Il passare dei giorni lascia trapelare un clima di tensione che non è latente. Il Consiglio Federale del prossimo 4 agosto potrebbe riservare delle sorprese. Lo scontro politico, che conduce alla elezione del presidente federale, prevista per la fine dell’anno, è evidente. Abbiamo recentemente riscontrato che il periodo della campagna elettorale è già iniziato.
Si sarebbe pertanto pensato, nelle stanze che contano, che non vi sarebbe stata occasione migliore, della prossima assise federale, per dare inizio alle ostilità. Ufficialmente. Più che presumibilmente il 4 agosto non sarà soltanto il giorno in cui verranno ufficializzati i nomi dei club ripescati. Nelle pieghe delle decisioni potrebbero esserci delle sorprese. Una linea di pensiero legata alla serie A e sponsorizzata all’interno del “palazzo”, avrebbe in animo di contestare la reale forza, il potere assunto dalla Lega Pro.
Risulterebbe infatti che Maurizio Beretta, presidente della Lega di serie A, si sarebbe già fatto portavoce dei sostenitori di questa tesi. La Lega Pro non sarebbe in grado, a loro dire, di esprimere un professionismo a 60 squadre. In sede di Consiglio Federale il contendere potrebbe divenire proprio questo. Si vorrebbero sollevare alcuni “problemini” legati alle infrastrutture e alla consistenza patrimoniale di alcuni club. Alla impossibilità della Lega Pro, solo per loro conclamata, di porre in atto un progetto sostenibile.
Il tentativo di “golpe” (scusate l’uso, nel calcio, di una espressione tanto forte, serve però a rendere meglio l’idea) si concentrerebbe sulla volontà di bocciare qualche club e dimostrare la indispensabile necessità di riaprire i termini dei ripescaggi. Un flop, in definitiva. Come se in tre/quattro giorni possa essere facile, per chiunque, reperire la provvista necessaria. Anche in considerazione che nessuna delle partecipati, escluse, potrebbe riavviare quel percorso.
Quello dei ripescaggi è però un falso obbiettivo. Un percorso contorto nel tentativo di sminuire il potere attualmente rappresentato dalla Lega Pro. Quell’ormai famoso 17 per cento che la terza serie rappresenta in sede di assemblea elettiva federale.
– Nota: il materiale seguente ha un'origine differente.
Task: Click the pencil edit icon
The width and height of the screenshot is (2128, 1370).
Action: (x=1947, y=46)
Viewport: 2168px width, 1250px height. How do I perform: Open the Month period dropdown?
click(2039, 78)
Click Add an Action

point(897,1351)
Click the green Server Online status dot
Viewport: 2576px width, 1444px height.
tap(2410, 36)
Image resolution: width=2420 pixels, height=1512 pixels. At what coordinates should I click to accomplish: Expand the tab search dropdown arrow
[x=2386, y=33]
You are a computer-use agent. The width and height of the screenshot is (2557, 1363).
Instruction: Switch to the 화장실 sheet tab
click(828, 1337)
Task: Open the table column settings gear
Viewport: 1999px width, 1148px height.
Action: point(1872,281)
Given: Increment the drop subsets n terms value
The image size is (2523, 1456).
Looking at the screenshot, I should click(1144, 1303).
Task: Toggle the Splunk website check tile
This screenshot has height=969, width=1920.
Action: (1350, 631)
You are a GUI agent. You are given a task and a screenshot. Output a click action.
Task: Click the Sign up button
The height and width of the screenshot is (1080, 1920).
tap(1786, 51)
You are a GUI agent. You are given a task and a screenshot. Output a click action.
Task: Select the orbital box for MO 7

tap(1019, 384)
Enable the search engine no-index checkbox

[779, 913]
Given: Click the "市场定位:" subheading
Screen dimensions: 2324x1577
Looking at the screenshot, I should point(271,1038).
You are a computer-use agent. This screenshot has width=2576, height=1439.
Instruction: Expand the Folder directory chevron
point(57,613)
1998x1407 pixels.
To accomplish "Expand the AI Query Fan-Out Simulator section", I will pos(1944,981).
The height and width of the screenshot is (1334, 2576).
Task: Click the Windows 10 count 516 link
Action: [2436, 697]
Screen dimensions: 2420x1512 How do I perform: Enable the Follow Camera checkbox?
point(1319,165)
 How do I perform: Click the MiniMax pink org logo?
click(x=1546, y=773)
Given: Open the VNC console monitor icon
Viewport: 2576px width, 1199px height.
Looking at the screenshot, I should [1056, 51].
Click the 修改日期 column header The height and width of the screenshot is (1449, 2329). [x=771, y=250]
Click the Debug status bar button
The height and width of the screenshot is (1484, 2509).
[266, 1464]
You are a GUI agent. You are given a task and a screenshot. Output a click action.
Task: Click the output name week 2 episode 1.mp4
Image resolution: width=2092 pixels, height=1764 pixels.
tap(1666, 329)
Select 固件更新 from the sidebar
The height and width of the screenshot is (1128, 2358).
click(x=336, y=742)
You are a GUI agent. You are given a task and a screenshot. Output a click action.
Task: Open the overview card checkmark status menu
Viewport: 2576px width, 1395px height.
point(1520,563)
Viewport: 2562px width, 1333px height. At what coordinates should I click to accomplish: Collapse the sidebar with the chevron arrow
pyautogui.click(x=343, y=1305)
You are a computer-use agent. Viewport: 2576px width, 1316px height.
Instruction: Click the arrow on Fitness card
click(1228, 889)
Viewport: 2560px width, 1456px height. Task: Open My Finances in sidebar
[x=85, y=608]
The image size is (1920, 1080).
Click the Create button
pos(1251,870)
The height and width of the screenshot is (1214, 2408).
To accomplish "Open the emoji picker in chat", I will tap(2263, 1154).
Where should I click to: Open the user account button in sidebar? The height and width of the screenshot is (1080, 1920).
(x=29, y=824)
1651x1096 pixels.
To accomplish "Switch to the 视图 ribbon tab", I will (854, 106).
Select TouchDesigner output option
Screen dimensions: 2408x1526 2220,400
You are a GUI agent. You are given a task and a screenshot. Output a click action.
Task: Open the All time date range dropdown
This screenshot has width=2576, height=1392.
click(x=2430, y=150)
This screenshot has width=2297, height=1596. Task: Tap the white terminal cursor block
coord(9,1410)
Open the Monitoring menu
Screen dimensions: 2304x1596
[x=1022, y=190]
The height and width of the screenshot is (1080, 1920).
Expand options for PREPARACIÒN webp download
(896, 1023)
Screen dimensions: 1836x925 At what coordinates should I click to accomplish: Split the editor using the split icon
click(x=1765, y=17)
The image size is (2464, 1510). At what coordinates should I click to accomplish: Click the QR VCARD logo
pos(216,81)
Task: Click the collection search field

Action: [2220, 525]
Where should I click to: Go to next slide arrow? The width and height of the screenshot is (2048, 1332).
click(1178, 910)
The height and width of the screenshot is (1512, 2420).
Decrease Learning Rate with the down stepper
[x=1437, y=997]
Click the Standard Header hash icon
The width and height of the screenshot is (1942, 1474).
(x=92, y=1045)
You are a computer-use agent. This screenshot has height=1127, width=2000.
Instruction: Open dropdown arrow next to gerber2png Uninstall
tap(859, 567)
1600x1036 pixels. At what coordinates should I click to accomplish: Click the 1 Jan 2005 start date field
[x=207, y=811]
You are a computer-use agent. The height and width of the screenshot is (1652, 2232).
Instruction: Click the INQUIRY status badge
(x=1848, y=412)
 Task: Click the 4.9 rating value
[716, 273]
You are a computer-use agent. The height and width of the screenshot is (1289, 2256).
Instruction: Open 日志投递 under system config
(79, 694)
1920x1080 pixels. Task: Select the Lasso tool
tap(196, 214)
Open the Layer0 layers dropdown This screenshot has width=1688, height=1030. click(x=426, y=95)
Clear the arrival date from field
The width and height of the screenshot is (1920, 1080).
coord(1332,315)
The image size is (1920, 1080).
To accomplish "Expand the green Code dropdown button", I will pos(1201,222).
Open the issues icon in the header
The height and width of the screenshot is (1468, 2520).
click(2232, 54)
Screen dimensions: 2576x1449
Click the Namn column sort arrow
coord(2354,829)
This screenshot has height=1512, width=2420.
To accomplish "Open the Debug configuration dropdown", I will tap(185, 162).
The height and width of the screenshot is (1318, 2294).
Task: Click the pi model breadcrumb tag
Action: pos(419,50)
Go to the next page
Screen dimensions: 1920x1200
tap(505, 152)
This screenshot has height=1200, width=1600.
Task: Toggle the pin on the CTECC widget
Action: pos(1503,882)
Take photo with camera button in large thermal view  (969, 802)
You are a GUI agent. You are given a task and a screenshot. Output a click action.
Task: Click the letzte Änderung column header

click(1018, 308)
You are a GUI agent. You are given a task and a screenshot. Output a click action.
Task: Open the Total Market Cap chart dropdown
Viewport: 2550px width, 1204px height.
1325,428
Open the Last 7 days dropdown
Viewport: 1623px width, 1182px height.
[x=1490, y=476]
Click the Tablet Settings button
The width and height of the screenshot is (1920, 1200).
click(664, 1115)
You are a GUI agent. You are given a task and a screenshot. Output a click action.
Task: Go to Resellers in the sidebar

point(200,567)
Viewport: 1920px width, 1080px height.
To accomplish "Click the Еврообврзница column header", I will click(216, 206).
Non potendo più contare sull’alleanza “macalliana”, che nell’ultima tornata elettorale risultò determinante per l’elezione di Carlo Tavecchio ai vertici della Federcalcio, si pretenderebbe di “spolpare” di un 5/6 per cento i club rappresentati da Gabriele Gravina, girandolo alla Lega di Serie A.
Questo in forza del fatto (a loro dire) che la terza serie, dagli oltre cento club di alcune stagioni orsono, è scesa , nel solo volgere di pochi campionati, ad un organico notevolmente inferiore. In virtù del quale, sempre a loro dire, non potrebbe rimanere, all’interno del sistema, con lo stesso potere.
L’avverarsi di tale situazione, con l’alleanza di altre componenti del calcio (serie B?), metterebbe i poteri forti, che intendono gestire in assoluto ed autonomamente, nelle condizioni di fare e disfare a proprio piacimento nel mondo dell’italico pallone. Non ci sarebbe più una gestione democratica del sistema. Con quale obbiettivo? Un paio di esempi. Quelli di più facile interpretazione. Mettere un proprio candidato ai piani alti di via Allegri (Carlo Tavecchio, già messo alla prova in questi due anni ed assistito da un “tutor” eccellente, nutre la fiducia di chi sta ai vertici di questo partito). Limitare, ancor più, le risorse economiche alla categoria, sino a giungere alla graduale diaspora dell’organico. Con un unico obbiettivo, la serie C in due gironi da 20 squadre. Il tutto, quanto prima possibile.
Le riunioni più o meno “carbonare” sono iniziate da tempo. Sono coinvolti anche personaggi della vecchia guardia che sperano, in questo modo, di rientrare nel giro. Tutto è comprensibile, ma tutto è anche opinabile. Gabriele Gravina non può non essere a conoscenza di questi moti “rivoluzionari” ed è chiamato ad certosino compito di arginamento.
Nel Paese dei campanili il calcio non può prescindere dai campionati di Lega Pro. L’esempio della stagione che va ad iniziare è più calzante che mai. Il novero delle squadre partecipanti ne rappresenta la certificazione assoluta. I poteri forti del calcio che va per la maggiore non possono distruggere il patrimonio rappresentato dal calcio delle province.
Vanno certamente cambiate le regole, sono tante. In taluni casi anche gli uomini. Ma non va stravolto il sistema.
Solo per far piacere ai pochi eletti del mondo del calcio. O a qualche despota!